We feel warmth towards him because he presents as a local, working-class boy who done good. He often makes himself the butt of his jokes, such as when he accidentally did a Prince Charles impression in front of the man, or when he got flustered and forgot the Olympic torch-carrying information, then messed up his section of the run. He's not cocky about his success. He can't believe he's got as far as he has. 

I would say, though, if he decides to do another show, he'll need to come up with some fresh material.

The support act was Scottish comedian Robin Grainger. Robin opened with a routine harking back to 2022 when he performed a show at the Edinburgh Fringe to an audience of one, also known as an audient. The story snowballed when it was reported in The Scotsman, with Robin ending up giving press interviews to news organisations across the globe, becoming an overnight media sensation. He also commented on being single and dressing like a teen. His bath routine finale was hilarious. He's an engaging, funny and confident performer, but I don't know if I'd pay to see his show. He's still more of a mid-level performer.

A view of Grado and Adele  

On the Heart Radio Breakfast show, which Des co-hosts with Grado and Adele, listeners were asked which walk-on music Des should use, with the EastEnders theme and The One and Only by Chesney Hawkes mooted. In the end, he went with Back in Black by AC/DC, matching his stage apparel. 

The preshow music was suitably mainstream and of broad appeal to his radio audience.
House of Fun - Madness
Give a Little Bit - Supertramp
Send Me On My Way - Rusted Root
Personal Jesus - Depeche Mode
Once In a Lifetime - Talking Heads
Me and Julio Down By the Schoolyard - Paul Simon
Home - Edward Sharpe & The Magnetic Zeros

At the interval, the woman on my left jiggled her bum so much to Jump In the Line by Harry Belafonte, I thought I was getting a lap dance. I enjoyed watching the ushers tell off the other patrons in the front row of the Circle for placing their drinks on the balcony shelf. I'd either be sending the ushers telepathic signals, urging them to pounce, or trying to muster telekinesis to knock the drink over the side.   

My eye was drawn to one of the statues within the room. I suspect she may be a distant relative of the Weeping Angels, known as a Saucy Angel, intended to make their victims look away. 
Don't blush!
Before you know it, you'd be living in the Noughties with a family of four and another on the way, thinking to yourself, "Where is that large automobile? This is not my beautiful house! This is not my beautiful wife! Well... how did I get here?" 

At least, Des's material would be new.

Ticket Price: £27 x2 + Booking Fee £1.50 = £55.50 from the Citizens Theatre website.



Wednesday, 25 March 2026

GICF: Harry Enfield And No Chums! King's Theatre, Glasgow. Wednesday 25th March, 2026


I attended this gig on my own. The irony.

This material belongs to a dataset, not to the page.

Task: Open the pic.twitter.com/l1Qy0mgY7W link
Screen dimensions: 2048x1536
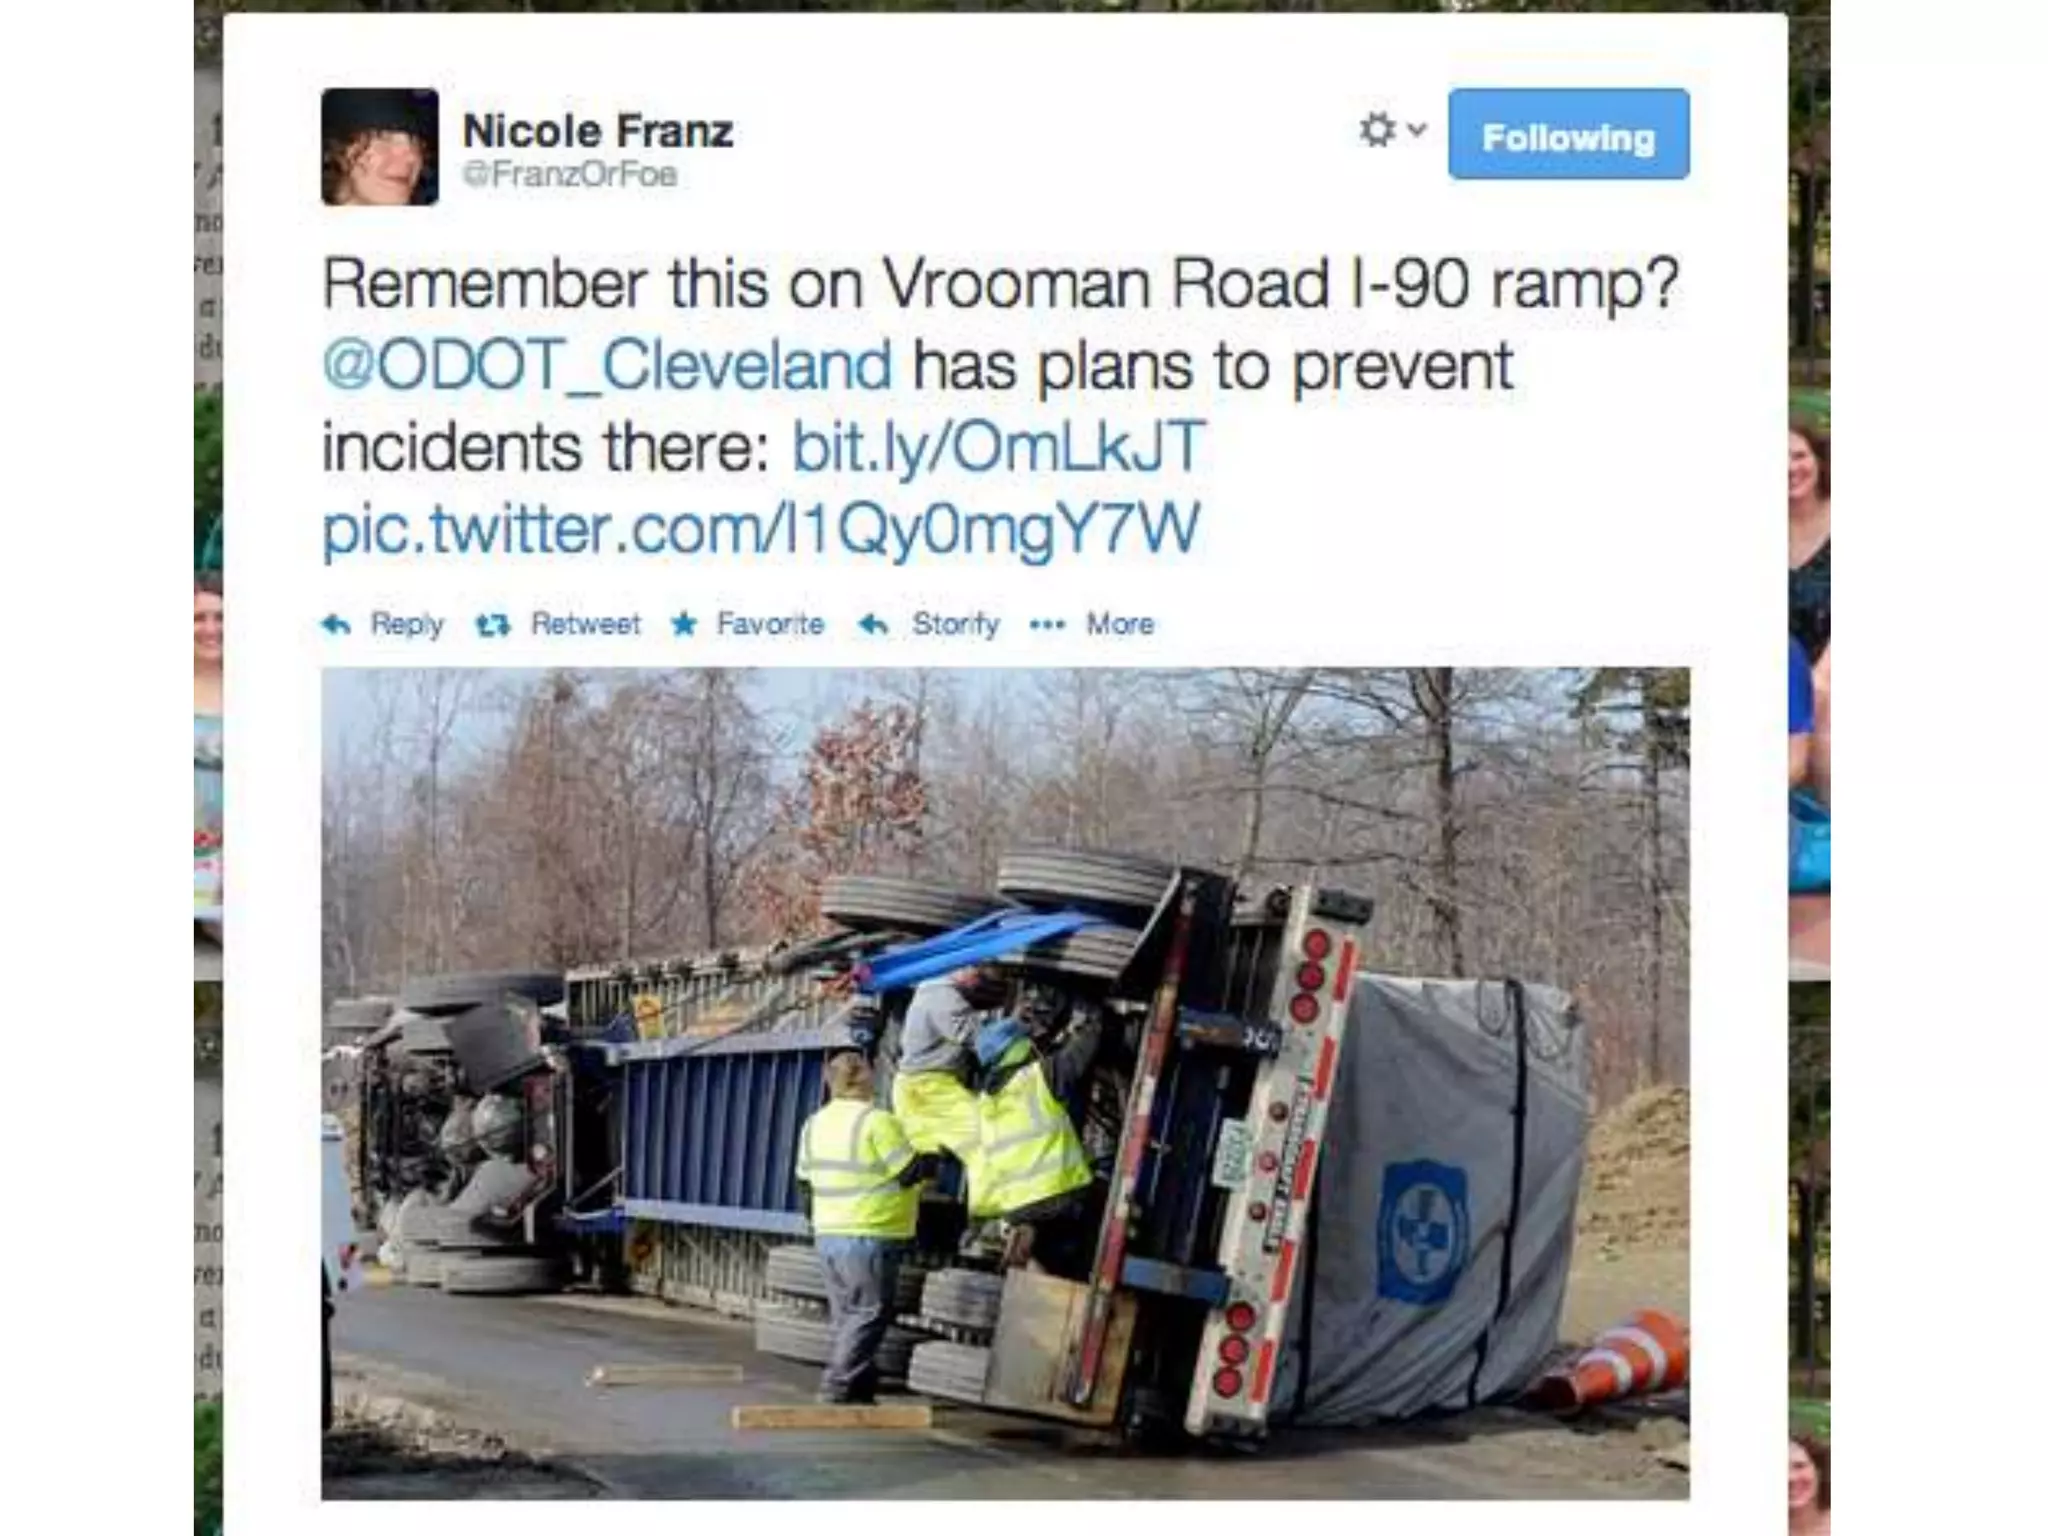Action: point(761,529)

I expected a nostalgia-filled trip down memory lane, with Harry sharing clips from his various series, but that wasn't what we got. Yes, there were a couple of videos, but the screen was reserved mainly for photos of his family and his various comedy creations to illustrate the narrative of his life. Maybe he didn't want to pay the TV companies for the footage.   

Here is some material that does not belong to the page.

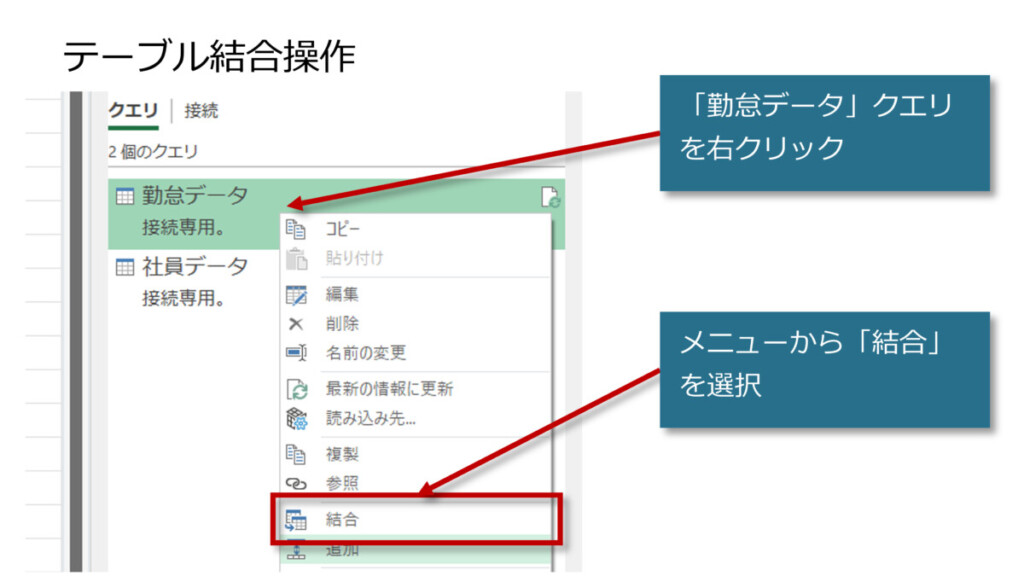Screen dimensions: 1024x576
Task: Select 複製 in the context menu
Action: click(x=342, y=454)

He opened the show as King Charles III, wearing a crown (as per his merch). He thanked us, his subjects, for coming along, setting the tone with a joke about his brother Andrew. Then, having removed his headwear, he began recounting the tale of his life, from foetus to the present, peppering the show with stories about his characters, the people he worked with and the celebrities he encountered along the way. He also performed new sketches as some of his favourite creations. Harry's vocal mimicry is superb. He surprised us with a perfect Bob Mortimer and a snivelling Ricky Gervais, transforming the latter into Gollum, who fawned over Harry's talent. 

Things I learned:
He was one of four siblings, the only son. His mum developed post-natal depression after the birth of his youngest sister, and he took to gurning to try to lighten her spirits whenever she took one of her turns. He also ate coal and was a late developer.

He got sent to boarding school until age fifteen, being transferred to a regular comprehensive after he admitted to his parents that the Benedictine monk teachers regularly beat him.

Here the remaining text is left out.